PROBLEM TO SOLVE — Check every line of the data below for the string "target", and copy the ones that hold it.

### EXCERPTED RECORDS ###

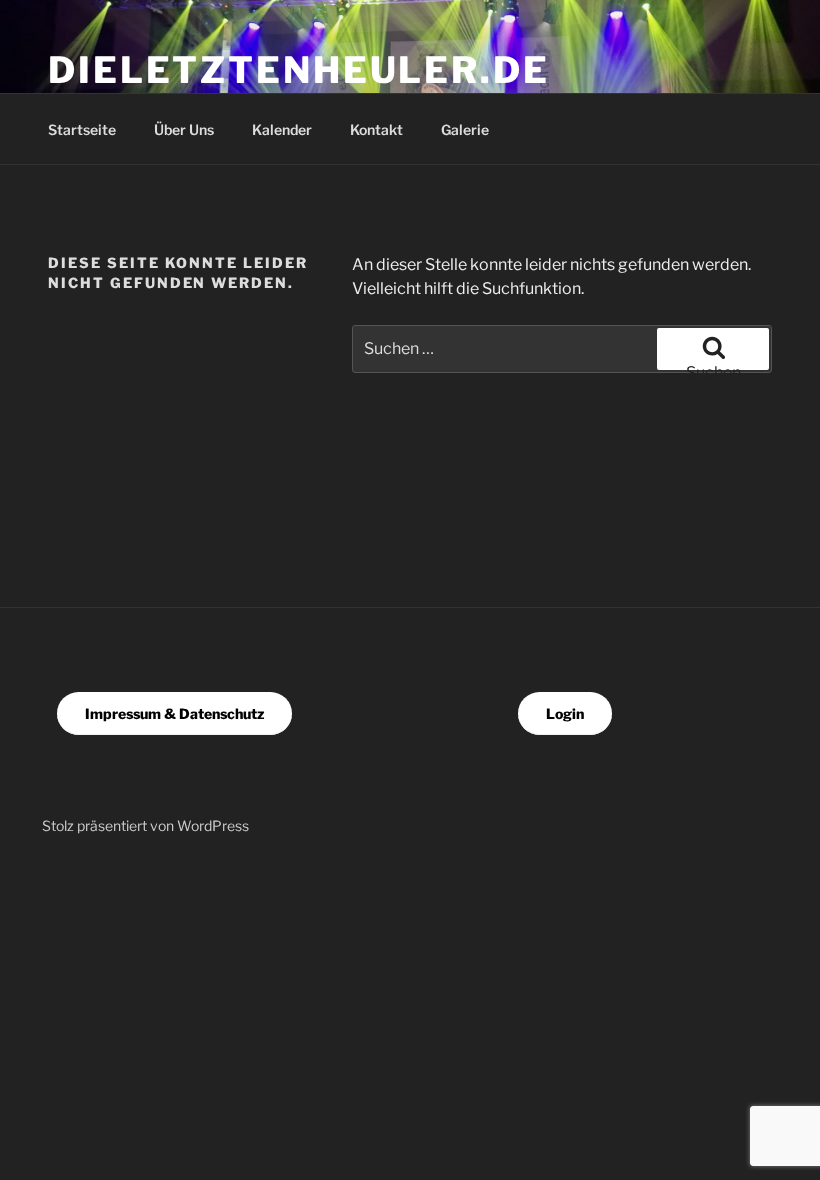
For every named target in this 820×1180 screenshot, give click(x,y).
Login (565, 713)
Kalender (282, 129)
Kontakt (376, 129)
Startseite (82, 129)
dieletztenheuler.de (299, 70)
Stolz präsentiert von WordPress (145, 825)
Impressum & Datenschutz (174, 713)
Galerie (465, 129)
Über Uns (184, 129)
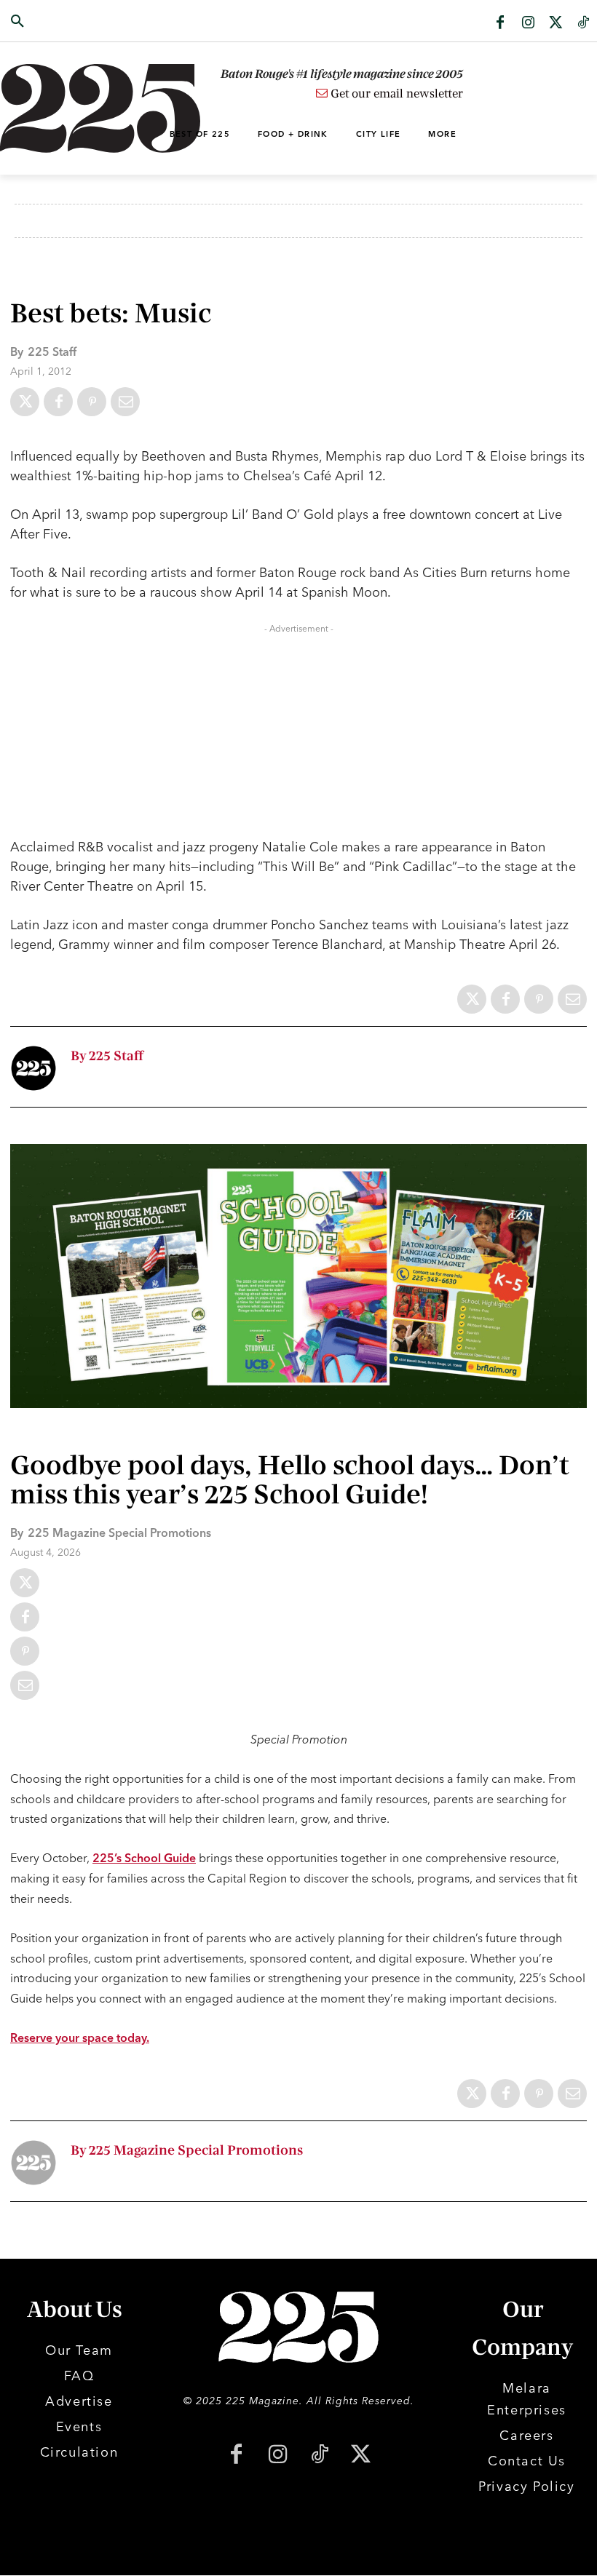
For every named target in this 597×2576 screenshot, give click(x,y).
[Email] (125, 401)
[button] (59, 21)
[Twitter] (555, 23)
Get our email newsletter (395, 93)
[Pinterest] (91, 401)
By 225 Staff (107, 1056)
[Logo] (59, 108)
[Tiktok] (583, 23)
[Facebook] (500, 23)
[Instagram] (528, 23)
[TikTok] (319, 2455)
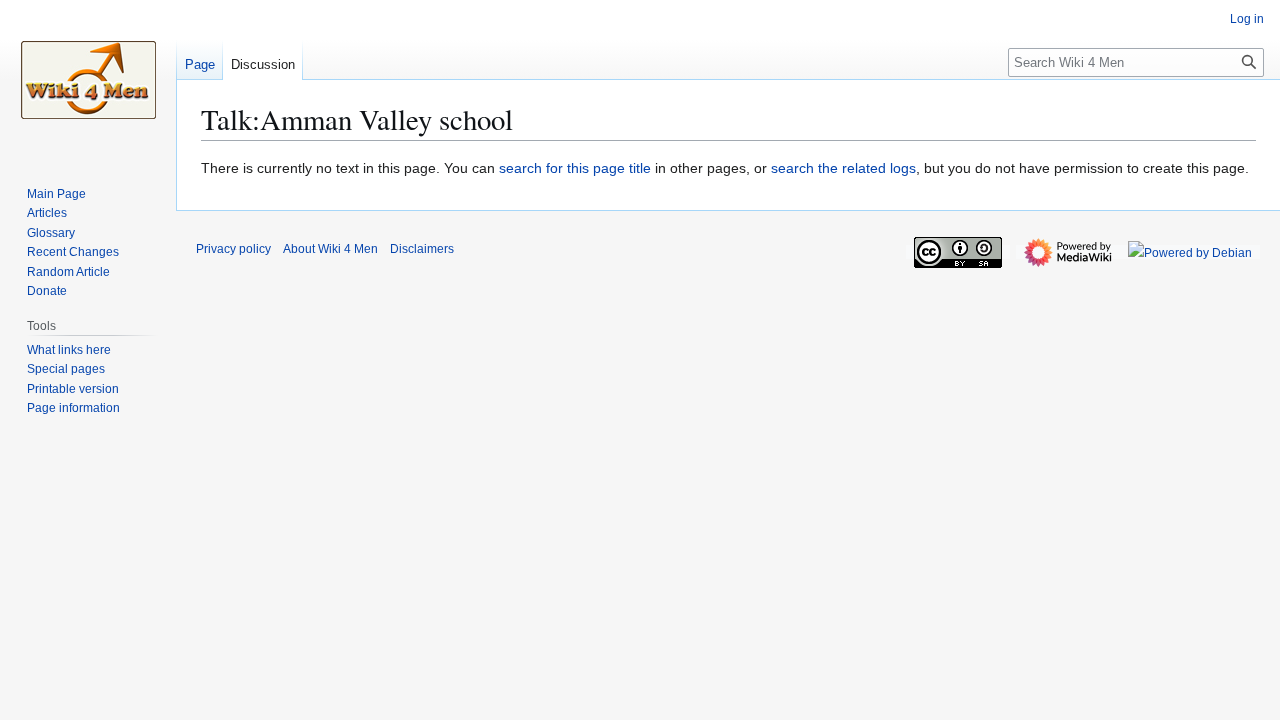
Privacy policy (233, 249)
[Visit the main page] (88, 80)
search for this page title (575, 168)
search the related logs (843, 168)
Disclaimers (422, 249)
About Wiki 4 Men (330, 249)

###

REPLY —
For every named target in this 820×1180 screenshot, give click(x,y).
For every named target in this 597×2576 screenshot, give click(x,y).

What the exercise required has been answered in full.